Blick auf die Brache des alten Güterbahnhofs Süd. Rechts neben dem Gelände verläuft die Kronprinzenstraße.
Blick auf die Brache des alten Güterbahnhofs Süd. Rechts neben dem Gelände verläuft die Kronprinzenstraße.
Foto: WAZ FotoPool

Dortmund. Jahrelang tat sich hier nichts. Doch jetzt ist das Gelände des alten Güterbahnhofs Süd an der Kronprinzenstraße aus seinem Dornröschenschlaf erwacht. Vorläufig.

Der Eigentümer der rund 100.000 Quadratmeter großen Brachfläche, der auf altes Bahnland spezialisierte, bundesweit tätige Flächenentwickler Aurelis, will in den nächsten Tagen mit dem Abriss der noch vorhandenen zwölf alten Bahngebäude beginnen. Ein Ringlokschuppen, ein Verwaltungsgebäude und mehrere Hallen sollen bis November - so lange werden sich die Abbrucharbeiten hinziehen - dem Abrissbagger zum Opfer fallen. Anwohner wurden per Flugblatt um Verständnis für mögliche Staub- und Lärmbelästigungen gebeten.

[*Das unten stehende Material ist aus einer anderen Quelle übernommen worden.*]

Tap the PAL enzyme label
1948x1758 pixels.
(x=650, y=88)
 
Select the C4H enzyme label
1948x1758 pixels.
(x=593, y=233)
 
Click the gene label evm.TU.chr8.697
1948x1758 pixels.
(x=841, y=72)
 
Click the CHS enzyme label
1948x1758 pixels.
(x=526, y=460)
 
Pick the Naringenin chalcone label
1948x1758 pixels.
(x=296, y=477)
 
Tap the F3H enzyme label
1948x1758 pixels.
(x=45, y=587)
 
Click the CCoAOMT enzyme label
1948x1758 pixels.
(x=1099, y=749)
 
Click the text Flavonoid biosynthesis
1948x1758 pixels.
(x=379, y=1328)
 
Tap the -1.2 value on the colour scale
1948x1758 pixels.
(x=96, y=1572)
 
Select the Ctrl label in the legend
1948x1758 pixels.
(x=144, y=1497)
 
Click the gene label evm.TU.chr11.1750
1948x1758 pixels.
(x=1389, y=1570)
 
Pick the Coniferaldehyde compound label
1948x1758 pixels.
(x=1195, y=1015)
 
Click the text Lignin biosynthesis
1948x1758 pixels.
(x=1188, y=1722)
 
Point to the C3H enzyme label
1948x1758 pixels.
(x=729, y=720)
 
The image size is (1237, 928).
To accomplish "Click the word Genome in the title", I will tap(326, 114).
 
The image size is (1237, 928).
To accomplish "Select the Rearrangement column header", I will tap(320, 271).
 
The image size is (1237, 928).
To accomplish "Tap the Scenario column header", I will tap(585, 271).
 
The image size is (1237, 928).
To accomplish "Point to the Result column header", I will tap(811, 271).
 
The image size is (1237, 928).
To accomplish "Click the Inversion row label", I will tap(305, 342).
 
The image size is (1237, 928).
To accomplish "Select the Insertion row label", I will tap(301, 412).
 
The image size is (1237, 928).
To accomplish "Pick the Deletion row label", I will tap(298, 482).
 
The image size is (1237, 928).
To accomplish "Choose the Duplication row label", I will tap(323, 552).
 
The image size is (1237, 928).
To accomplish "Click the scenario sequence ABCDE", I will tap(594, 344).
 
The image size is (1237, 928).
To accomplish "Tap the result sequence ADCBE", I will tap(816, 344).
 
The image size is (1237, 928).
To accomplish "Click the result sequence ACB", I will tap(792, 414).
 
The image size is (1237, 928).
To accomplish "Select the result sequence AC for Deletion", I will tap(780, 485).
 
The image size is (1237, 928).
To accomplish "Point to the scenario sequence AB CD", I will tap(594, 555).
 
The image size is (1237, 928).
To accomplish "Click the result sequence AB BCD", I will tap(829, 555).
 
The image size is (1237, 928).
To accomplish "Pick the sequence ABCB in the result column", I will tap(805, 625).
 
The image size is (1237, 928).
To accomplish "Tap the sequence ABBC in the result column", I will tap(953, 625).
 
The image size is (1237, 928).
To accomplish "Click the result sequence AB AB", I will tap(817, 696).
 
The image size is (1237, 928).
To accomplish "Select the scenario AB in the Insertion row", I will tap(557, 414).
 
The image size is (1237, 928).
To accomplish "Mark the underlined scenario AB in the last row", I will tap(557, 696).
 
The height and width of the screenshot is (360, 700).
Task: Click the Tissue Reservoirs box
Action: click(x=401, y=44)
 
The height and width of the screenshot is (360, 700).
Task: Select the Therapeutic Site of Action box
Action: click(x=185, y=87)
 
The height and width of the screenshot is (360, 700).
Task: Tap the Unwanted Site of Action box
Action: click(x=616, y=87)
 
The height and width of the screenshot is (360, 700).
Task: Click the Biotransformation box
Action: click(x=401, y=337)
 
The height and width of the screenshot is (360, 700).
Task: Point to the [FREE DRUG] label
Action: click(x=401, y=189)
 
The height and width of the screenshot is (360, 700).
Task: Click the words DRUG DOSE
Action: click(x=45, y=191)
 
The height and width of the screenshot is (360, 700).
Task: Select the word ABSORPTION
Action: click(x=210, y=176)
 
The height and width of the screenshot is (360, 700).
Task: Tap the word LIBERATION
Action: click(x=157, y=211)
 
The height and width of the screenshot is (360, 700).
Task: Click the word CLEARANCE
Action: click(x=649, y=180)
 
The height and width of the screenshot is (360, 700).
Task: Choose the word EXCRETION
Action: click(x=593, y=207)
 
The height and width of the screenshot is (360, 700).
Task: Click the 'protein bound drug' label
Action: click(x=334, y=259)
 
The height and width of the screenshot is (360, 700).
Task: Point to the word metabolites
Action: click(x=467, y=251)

Dennoch steigt die Verunsicherung im Viertel. Besonders an der Südseite der Kronprinzenstraße fürchten Bewohner, die von der Rückseite der Häuserzeile direkt auf das alte Bahngelände blicken, jahrelangen Baustellenlärm.

Künftige Top-Wohnadresse

Doch wie und ob es nach dem Abbruch tatsächlich weitergeht, steht in den Sternen. Mehr als die Abrissbagger der beauftragten Düsseldorfer Firma Heilit werden die Anwohner vorerst wohl nicht zu Gesicht bekommen. Ein Zeichen wolle man setzen, dass der Güterbahnhof eine Top-Wohnadresse mitten in der City werden könnte, erklärt Aurelis-Sprecher Dirk Dratsdrummer auf WAZ-Nachfrage. Mehr sei derzeit nicht drin.

Aus gutem Grund: Für das Gelände zwischen dem Heiligen Weg und dem Ostfriedhof, das ursprünglich bereits 2009 als Wohnviertel erschlossen werden sollte, gibt es noch immer kein Planrecht.

Größtes Hindernis: die Geräuschkulisse des am westlichen Rand des Geländes liegenden Großmarkts. Der Marktlärm in den frühen Morgenstunden ist nicht mit einem Wohnquartier vereinbar.

Immerhin: Die Stadt hat Gutachter beauftragt, nötige Lärmschutzmaßnahmen zu kalkulieren. Wann Ergebnisse vorliegen, ließ sie offen.